Testing different OS's with multiboot and Windows Home Server

I'm comfortable installing OS's, but I've never done much with multiboot. I want to test some software that I'm writing against multiple OS's, but VM isn't a great option, as my software uses USB devices which has caused some problems in the VM.

Asked by: Guest | Views: 427
Total answers/comments: 1
Guest [Entry]

"If I understand your question right, you have a WHS machine online and working, and you want to test its recovery functions by configuring a workstation machine as multiboot into varying OS's. If I'm not understanding that right, sorry, the rest of this won't make sense.

What you want should be doable. You will run into MBR issues on the test machine, so plan your bare-OS installations in an order that takes care of these issues. I think one potential troublespot would be installing both 32- and 64-bit versions of Win7 to the same system, but I haven't played with it so another user will need to jump in with advice. Fedora should play nice with any of these.

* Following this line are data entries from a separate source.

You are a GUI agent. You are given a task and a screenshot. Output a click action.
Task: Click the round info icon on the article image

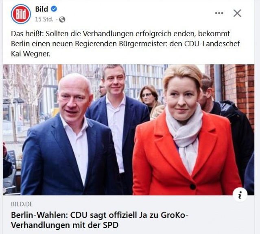point(240,194)
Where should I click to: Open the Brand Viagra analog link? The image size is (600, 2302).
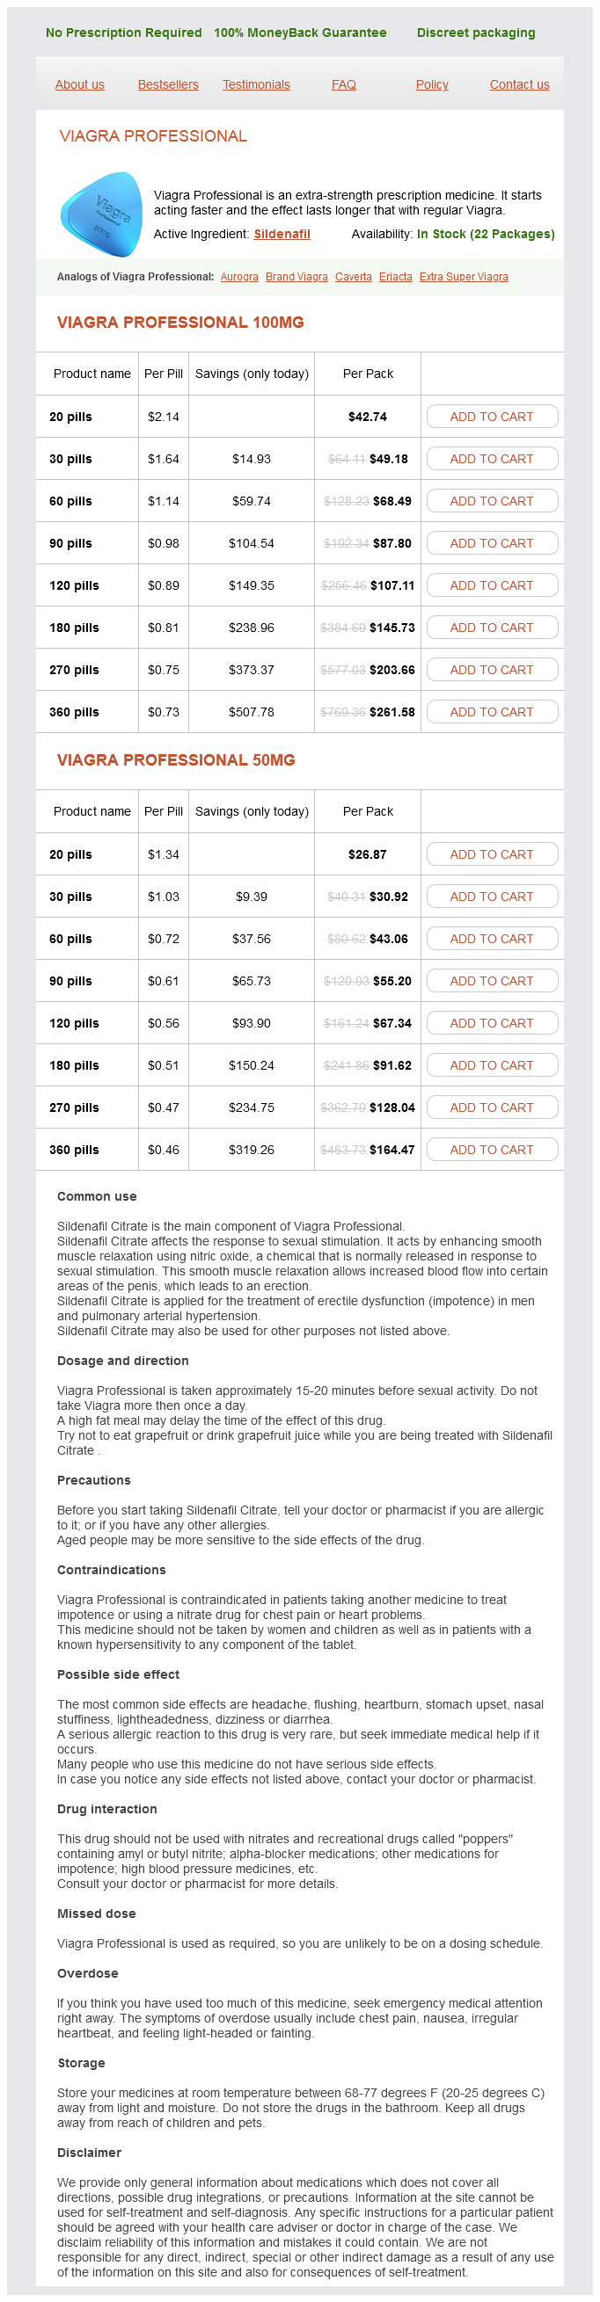pyautogui.click(x=297, y=277)
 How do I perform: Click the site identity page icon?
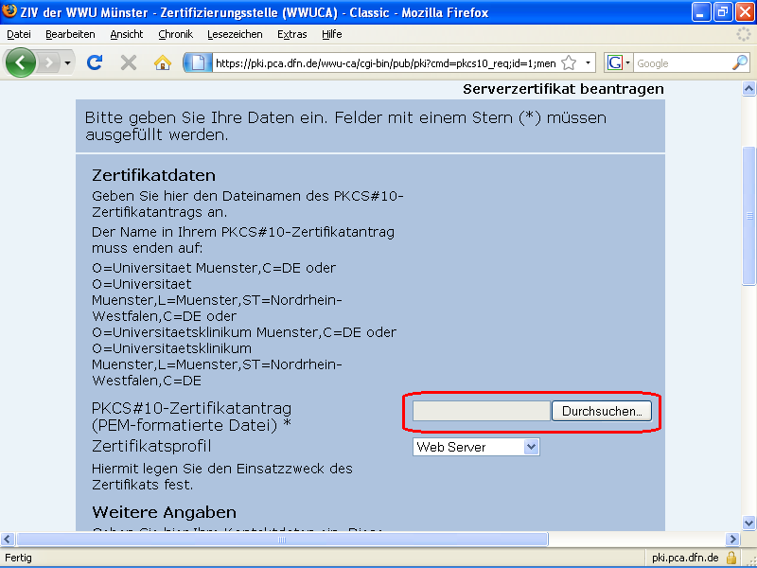[x=197, y=62]
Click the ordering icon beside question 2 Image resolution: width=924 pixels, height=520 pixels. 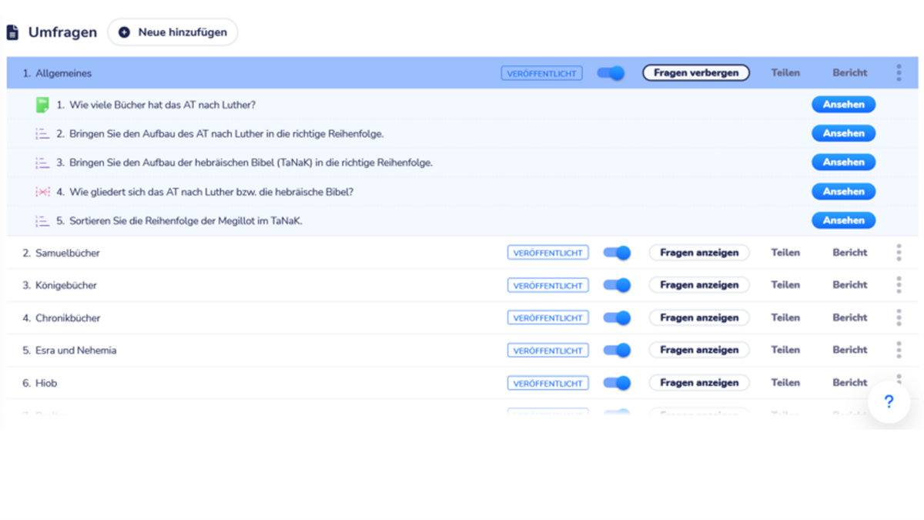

As far as ""better solutions"" go, you really don't give enough detail on what you're trying to accomplish. If it's just a network storage & backup solution you're after, a Linux/SAMBA server can provide the network storage, and you can find backup software (eg BackupPC) to provide the backup backend. You might want to open another question to ask that specifically.

Now to the multiboot setup.

If this test machine is used for other purposes I recommend installing your test OS images onto a separate harddrive -- that way you can disconnect your existing OS drive and not worry about destroying its MBR or existing data.

Start by creating your partitions on the multiboot drive (via linux LiveCD or existing OS). Don't worry about formatting; all of these OS's will do that for you during installation.

Here's your install order:

WinXP, since it will install and then cheerfully overwrite the MBR
Win7-32, since its bootloader will handle XP
Win7-64, make sure it gets a separate partition
Fedora, since it will detect the others

In terms of conflicts between XP/Win7-32/Win7-64, I haven't tried it, so another user will have to give you tips there. I expect they won't be a problem if you're installing to separate partitions."